Our results suggest that the origin(s) and/or mechanisms of mutation in the p53 gene in women nonsmokers who develop lung cancer are different from those in women smokers. We acknowledge that these results are obtained from a small number of women nonsmokers and need to be confirmed by other studies. Although the number of lung cancers is increasing in nonsmokers, particularly in women nonsmokers, nonsmokers still represent a very small proportion of total lung cancer cases. The predominance of transversion and deletion involving guanine residues in women smokers, and the occurrence of many of these mutations at codons 157, 245, and 247–249, known to be hot spots for mutations in lung tumors in smokers, is consistent with an induction by carcinogens (such as polycyclic aromatic hydrocarbons in tobacco smoke) as has been documented previously (11). In contrast, the predominance of C to T and G to A transitions found in nonsmokers may be produced by a different mutagen(s) than in smokers. For instance, two of the three C to T transitions (codons 175 and 273) observed in nonsmokers by us and one of four other C to T transitions found by Takeshima et al. (21) occurred at the C in a CpG site. It has been suggested that the C at a CpG site is prone to methylation in vivo. The resulting 5-methyl C is, in turn, preferentially involved in spontaneous mutation. Deamination of the 5-methyl C results in a C to T transition (22). In addition, some p53 mutations found in lung tumors of women nonsmokers, particularly those that occur at a non-CpG site, may be spontaneously induced by errors in DNA replication. Both G to A and A to G transitions have been shown to be produced by some polymerases during DNA replication in vitro (23). There may be other origins that can explain the formation of the transitions observed in women nonsmokers, including the induction by endogenously formed compounds (24), as well as the possible carcinogenic effect of estrogens, because the hormonal status of patients has been suggested to be a risk factor in lung cancer in women (8).

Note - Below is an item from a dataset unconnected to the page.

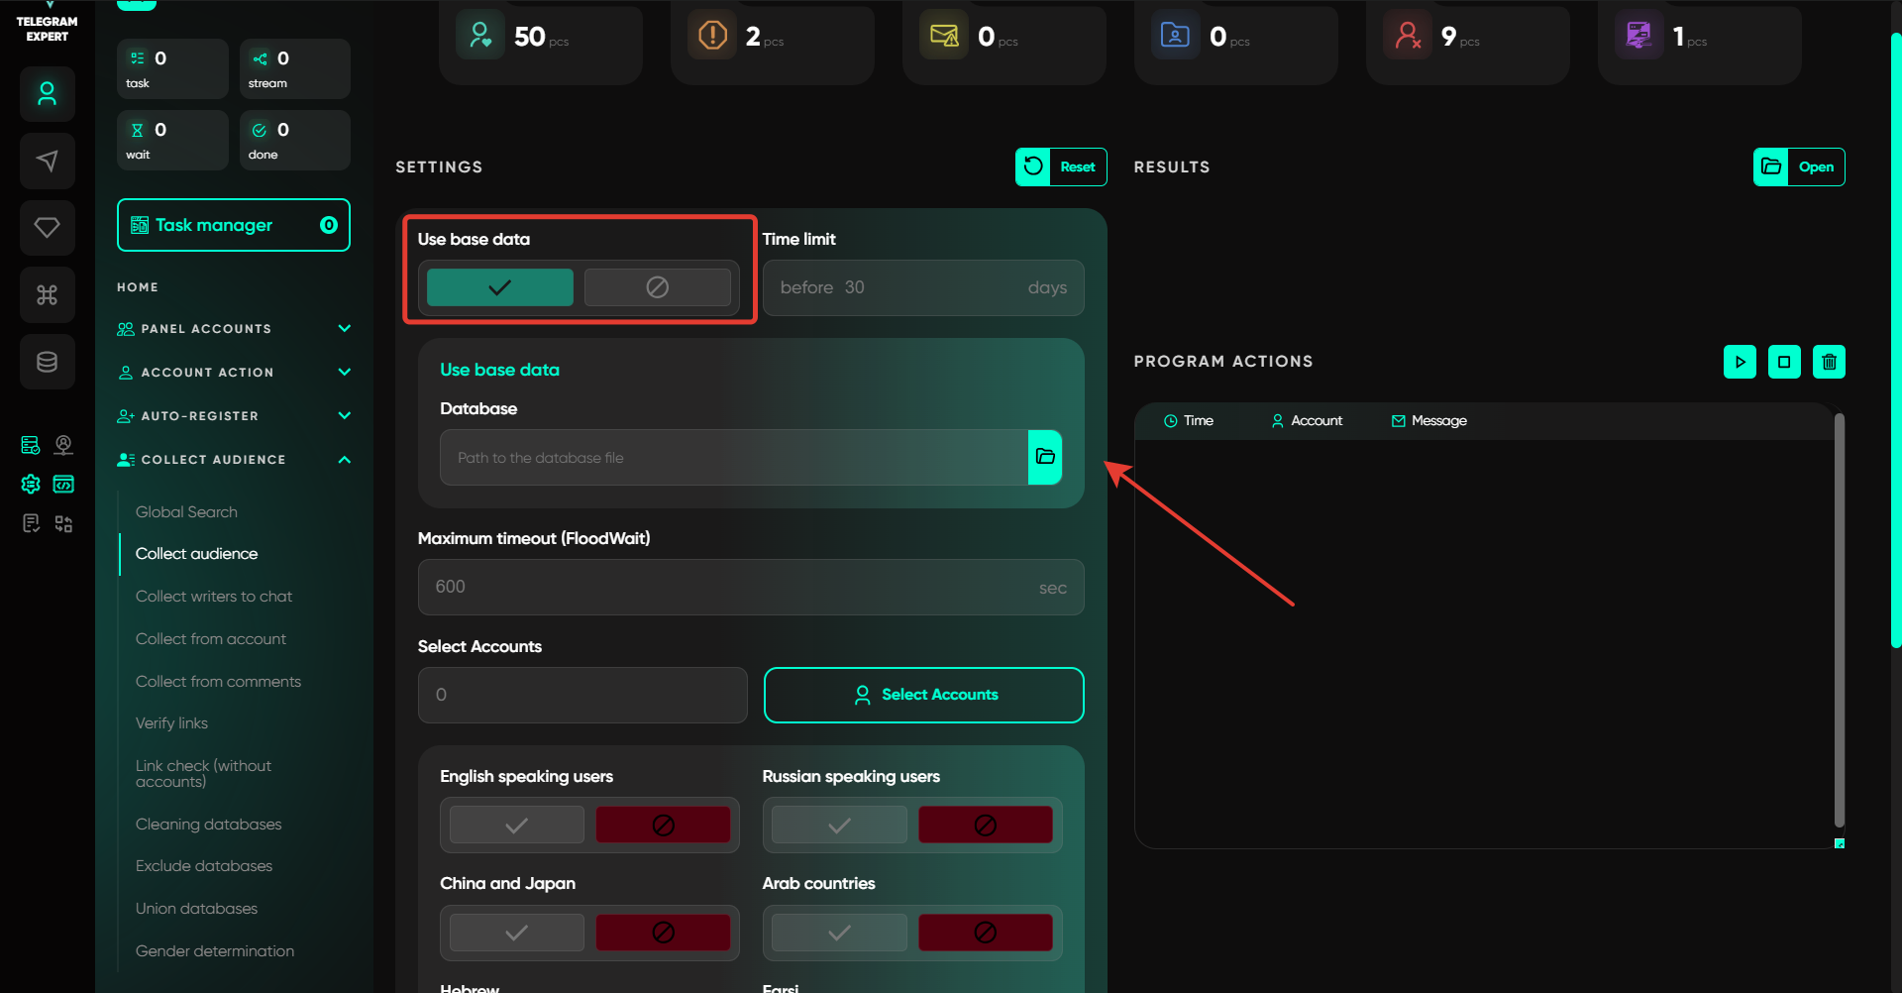Go to Global Search page
The width and height of the screenshot is (1902, 993).
[x=186, y=512]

In summary, this study shows that the predominant types and spectra of p53 mutation in lung tumors are different between women smokers and nonsmokers, suggesting different origins and/or mechanisms of formation of mutation in these two groups. Host susceptibility factors such as metabolic enzymes responsible for activation and detoxification of specific chemicals or classes or chemicals, or the capacity for DNA repair in different individuals, may be important in the induction of mutations in nonsmokers. It is also possible that p53 mutations in nonsmokers are induced by a different exposure than tobacco smoke. Comparison of mutational spectra in male smokers and nonsmokers may also provide insight into gender-specific differences in lung cancer etiology.